# Work order
The lines below, beginning at the one that contains "This screenshot has height=410, width=1578." and ending at the last, are to be retyped exactly.

[Stored records]
==========
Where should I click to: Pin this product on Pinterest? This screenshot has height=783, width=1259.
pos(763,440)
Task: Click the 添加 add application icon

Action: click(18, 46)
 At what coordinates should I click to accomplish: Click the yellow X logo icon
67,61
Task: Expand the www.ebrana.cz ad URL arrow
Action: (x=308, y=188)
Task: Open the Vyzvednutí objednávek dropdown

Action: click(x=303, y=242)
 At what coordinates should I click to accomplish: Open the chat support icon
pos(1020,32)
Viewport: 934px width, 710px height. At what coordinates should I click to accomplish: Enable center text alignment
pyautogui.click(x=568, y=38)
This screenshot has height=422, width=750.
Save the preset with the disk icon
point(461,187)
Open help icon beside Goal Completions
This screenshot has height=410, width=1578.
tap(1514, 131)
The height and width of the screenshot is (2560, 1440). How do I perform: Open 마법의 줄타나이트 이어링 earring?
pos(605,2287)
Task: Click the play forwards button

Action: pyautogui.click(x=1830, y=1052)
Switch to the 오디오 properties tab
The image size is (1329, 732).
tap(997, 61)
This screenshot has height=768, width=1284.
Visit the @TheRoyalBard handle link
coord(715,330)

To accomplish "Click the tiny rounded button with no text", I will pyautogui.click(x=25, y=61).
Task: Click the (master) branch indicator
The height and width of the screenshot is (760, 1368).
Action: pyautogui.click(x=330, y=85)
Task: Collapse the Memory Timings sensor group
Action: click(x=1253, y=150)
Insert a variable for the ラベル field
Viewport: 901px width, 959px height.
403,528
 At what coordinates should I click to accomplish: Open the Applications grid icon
==========
# Exercise output
This screenshot has height=410, width=1578.
tap(1514, 131)
The height and width of the screenshot is (2560, 1440). How do I perform: Open 마법의 줄타나이트 이어링 earring?
pos(605,2287)
Task: Click the play forwards button

Action: pyautogui.click(x=1830, y=1052)
Switch to the 오디오 properties tab
The image size is (1329, 732).
tap(997, 61)
This screenshot has height=768, width=1284.
Visit the @TheRoyalBard handle link
coord(715,330)

To accomplish "Click the tiny rounded button with no text", I will pyautogui.click(x=25, y=61).
Task: Click the (master) branch indicator
The height and width of the screenshot is (760, 1368).
Action: pyautogui.click(x=330, y=85)
Task: Collapse the Memory Timings sensor group
Action: click(x=1253, y=150)
Insert a variable for the ラベル field
Viewport: 901px width, 959px height.
403,528
 At what coordinates should I click to accomplish: Open the Applications grid icon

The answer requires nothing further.